# The request:
Extract the lines of data from the start through the line that contains "point(708,206)", including both ends, and repeat them word for word without the pictures.

Target location records
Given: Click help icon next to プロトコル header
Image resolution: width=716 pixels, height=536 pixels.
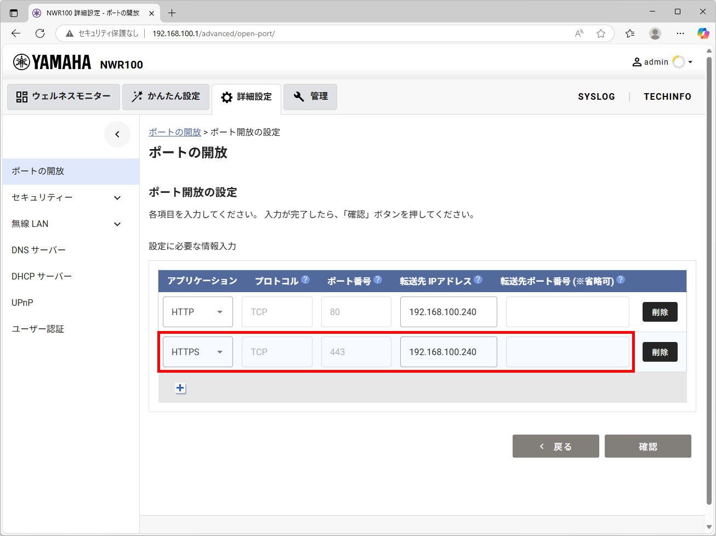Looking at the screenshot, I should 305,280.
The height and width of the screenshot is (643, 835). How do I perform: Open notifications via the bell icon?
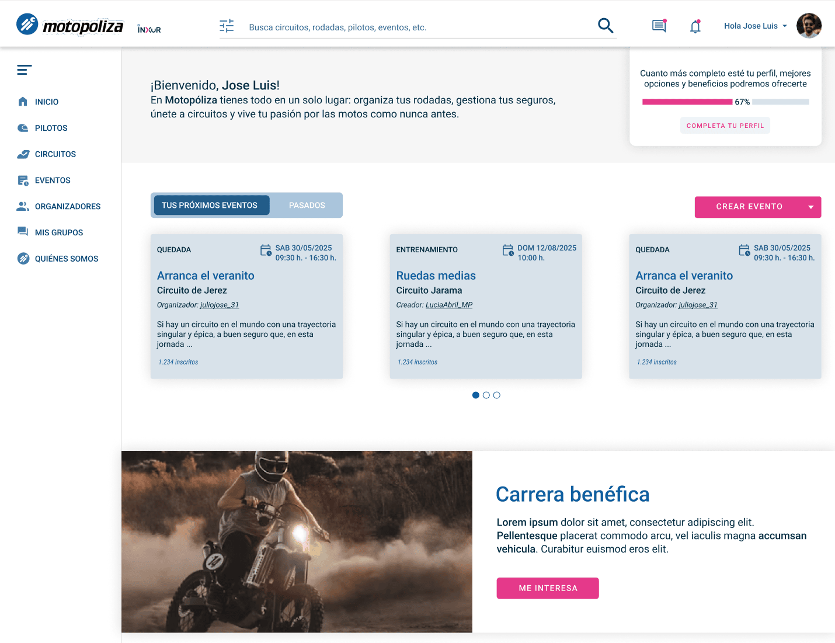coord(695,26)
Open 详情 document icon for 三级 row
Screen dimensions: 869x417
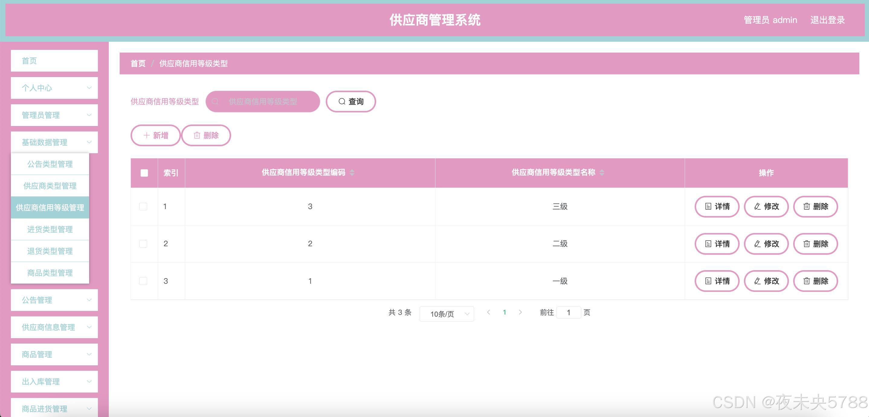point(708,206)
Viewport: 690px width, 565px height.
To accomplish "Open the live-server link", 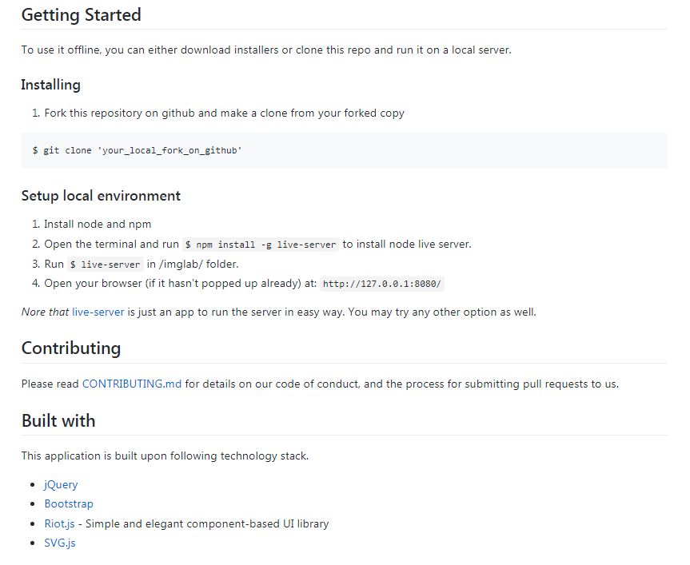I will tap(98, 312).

# Result below:
Given: Click help icon next to プロトコル header
Image resolution: width=716 pixels, height=536 pixels.
Looking at the screenshot, I should 305,280.
The height and width of the screenshot is (643, 835). How do I perform: Open notifications via the bell icon?
coord(695,26)
Open 详情 document icon for 三级 row
Screen dimensions: 869x417
point(708,206)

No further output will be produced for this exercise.